Un intenso despliegue de seguridad se mantiene activo en el Sur del Lago de Maracaibo tras la evasión de nueve reclusos de las instalaciones del Destacamento de Comandos Rurales número 119 de la Guardia Nacional Bolivariana (GNB), conocido popularmente como «Mi Ranchito». Las operaciones de búsqueda y captura ejecutadas por comisiones mixtas civiles y militares han dejado hasta el momento un saldo de dos recapturados, seis fallecidos en presuntos enfrentamientos armados y un solo evadido que continúa en fuga.

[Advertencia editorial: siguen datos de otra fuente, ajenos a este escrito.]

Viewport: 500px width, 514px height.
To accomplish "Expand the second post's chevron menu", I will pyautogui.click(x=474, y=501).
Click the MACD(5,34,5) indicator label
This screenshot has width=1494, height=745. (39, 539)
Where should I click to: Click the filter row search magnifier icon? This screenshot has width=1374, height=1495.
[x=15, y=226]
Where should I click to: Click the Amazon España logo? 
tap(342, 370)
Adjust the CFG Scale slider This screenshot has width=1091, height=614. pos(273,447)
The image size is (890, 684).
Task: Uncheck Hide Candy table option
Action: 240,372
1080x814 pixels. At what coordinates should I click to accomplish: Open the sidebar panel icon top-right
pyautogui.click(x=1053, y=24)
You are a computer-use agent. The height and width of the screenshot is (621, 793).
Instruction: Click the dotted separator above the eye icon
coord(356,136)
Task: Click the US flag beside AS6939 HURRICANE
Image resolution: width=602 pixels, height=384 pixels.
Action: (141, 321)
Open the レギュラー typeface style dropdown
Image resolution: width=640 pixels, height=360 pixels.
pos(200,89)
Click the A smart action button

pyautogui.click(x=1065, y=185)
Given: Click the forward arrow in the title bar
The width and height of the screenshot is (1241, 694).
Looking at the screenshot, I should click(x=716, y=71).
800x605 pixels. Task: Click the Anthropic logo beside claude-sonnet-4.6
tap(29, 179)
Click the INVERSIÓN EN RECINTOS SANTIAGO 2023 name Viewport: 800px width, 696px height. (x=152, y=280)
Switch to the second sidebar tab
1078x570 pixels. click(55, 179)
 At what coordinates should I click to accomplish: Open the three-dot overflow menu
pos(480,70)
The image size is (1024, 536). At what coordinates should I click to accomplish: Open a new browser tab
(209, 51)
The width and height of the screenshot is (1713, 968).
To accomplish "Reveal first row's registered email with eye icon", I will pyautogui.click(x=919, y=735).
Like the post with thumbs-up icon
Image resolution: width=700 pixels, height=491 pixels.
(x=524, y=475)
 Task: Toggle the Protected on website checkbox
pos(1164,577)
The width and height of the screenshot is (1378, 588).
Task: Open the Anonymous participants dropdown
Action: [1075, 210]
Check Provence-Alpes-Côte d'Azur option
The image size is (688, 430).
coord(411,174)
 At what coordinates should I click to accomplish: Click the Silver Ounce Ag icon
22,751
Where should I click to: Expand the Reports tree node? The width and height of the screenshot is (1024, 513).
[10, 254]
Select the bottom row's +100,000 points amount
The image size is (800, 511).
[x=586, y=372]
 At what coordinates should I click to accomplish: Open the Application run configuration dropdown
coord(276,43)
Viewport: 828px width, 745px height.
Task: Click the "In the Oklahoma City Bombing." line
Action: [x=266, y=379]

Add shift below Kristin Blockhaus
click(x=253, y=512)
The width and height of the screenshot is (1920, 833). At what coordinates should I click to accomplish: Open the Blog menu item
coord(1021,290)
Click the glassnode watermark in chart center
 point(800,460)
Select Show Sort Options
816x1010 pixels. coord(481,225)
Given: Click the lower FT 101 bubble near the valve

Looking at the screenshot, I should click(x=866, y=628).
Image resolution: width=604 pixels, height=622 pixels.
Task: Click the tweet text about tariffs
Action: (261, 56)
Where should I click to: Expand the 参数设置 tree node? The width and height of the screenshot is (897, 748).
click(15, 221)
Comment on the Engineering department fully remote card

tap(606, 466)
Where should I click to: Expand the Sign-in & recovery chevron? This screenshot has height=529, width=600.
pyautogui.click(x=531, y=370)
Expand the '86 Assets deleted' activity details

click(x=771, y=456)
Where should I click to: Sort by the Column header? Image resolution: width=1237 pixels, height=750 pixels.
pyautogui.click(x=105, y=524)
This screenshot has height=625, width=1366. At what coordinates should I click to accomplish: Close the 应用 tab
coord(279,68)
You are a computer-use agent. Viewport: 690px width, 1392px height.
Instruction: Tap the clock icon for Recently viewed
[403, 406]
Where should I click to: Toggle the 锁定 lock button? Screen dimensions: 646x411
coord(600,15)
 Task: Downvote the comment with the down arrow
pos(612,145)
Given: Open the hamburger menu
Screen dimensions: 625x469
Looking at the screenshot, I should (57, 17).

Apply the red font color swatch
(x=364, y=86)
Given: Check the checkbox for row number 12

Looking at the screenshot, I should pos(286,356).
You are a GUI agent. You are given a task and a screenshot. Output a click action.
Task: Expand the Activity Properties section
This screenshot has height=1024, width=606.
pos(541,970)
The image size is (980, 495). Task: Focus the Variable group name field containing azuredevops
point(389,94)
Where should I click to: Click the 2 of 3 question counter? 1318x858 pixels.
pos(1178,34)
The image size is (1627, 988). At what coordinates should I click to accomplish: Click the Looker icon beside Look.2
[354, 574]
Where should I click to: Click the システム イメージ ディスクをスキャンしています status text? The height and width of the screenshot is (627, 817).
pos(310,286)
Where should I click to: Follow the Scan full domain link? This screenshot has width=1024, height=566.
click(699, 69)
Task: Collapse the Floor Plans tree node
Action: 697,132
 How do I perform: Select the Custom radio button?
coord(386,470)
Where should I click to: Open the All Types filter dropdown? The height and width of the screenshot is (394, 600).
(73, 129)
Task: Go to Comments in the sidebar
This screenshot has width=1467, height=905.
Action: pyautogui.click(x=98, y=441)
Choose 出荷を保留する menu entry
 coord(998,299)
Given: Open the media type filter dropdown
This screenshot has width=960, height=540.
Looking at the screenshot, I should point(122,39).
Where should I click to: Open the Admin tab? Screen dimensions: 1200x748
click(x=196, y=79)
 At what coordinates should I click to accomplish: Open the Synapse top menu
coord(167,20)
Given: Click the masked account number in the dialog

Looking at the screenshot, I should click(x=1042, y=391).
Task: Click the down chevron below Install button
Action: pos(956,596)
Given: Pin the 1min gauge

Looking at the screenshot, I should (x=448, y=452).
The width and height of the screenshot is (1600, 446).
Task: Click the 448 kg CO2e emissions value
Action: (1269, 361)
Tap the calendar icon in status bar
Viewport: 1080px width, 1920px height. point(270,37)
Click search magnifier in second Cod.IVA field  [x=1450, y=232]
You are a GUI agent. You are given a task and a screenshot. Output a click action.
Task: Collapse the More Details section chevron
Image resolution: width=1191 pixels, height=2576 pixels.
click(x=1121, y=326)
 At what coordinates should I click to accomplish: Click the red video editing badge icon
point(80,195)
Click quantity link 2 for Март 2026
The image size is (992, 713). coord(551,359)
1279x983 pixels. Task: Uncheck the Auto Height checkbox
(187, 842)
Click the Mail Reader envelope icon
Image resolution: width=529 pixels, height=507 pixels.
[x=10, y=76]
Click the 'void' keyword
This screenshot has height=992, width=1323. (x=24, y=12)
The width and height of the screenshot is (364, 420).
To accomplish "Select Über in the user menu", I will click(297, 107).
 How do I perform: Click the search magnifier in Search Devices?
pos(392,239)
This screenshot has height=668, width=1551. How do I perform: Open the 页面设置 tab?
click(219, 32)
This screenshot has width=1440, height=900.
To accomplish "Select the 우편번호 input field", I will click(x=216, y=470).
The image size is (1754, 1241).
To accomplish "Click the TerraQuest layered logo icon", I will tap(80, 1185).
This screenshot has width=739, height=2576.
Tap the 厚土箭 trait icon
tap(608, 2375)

El único prófugo que resta por localizar fue plenamente identificado por las autoridades como Cristian González, un adolescente de 17 años de edad, por quien se mantiene un estricto cerco de seguridad en toda la jurisdicción fronteriza del municipio Jesús María Semprún.
El balance del operativo de recaptura se dio a conocer luego de que fuentes policiales confirmaran el deceso de tres de los evadidos en un segundo intercambio de disparos con las fuerzas del orden. Estos sujetos respondían a los nombres de José Leonardo Perozo Márquez (37 años), Miguel Ángel Larreal (32) y Víctor Segundo Castillo (27). Previamente, un reporte del periodista de sucesos Lenín Danieri detallaba que, en las primeras horas de rastreo posterior al escape, otros tres reclusos habían resultado abatidos en una balacera inicial, mientras que dos más pudieron ser neutralizados y puestos nuevamente bajo custodia.
La fuga masiva, registrada en el destacamento militar ubicado a lo largo de la carretera Machiques-Colón, quedó registrada en las cámaras de seguridad de la institución. En el material audiovisual difundido públicamente se aprecia el momento exacto en el que un efectivo de la GNB se aproxima a la reja de la celda para abrir el candado de seguridad, instante que fue aprovechado por los internos para abalanzarse sobre él, someterlo a golpes y emprender la huida hacia las zonas boscosas de la localidad.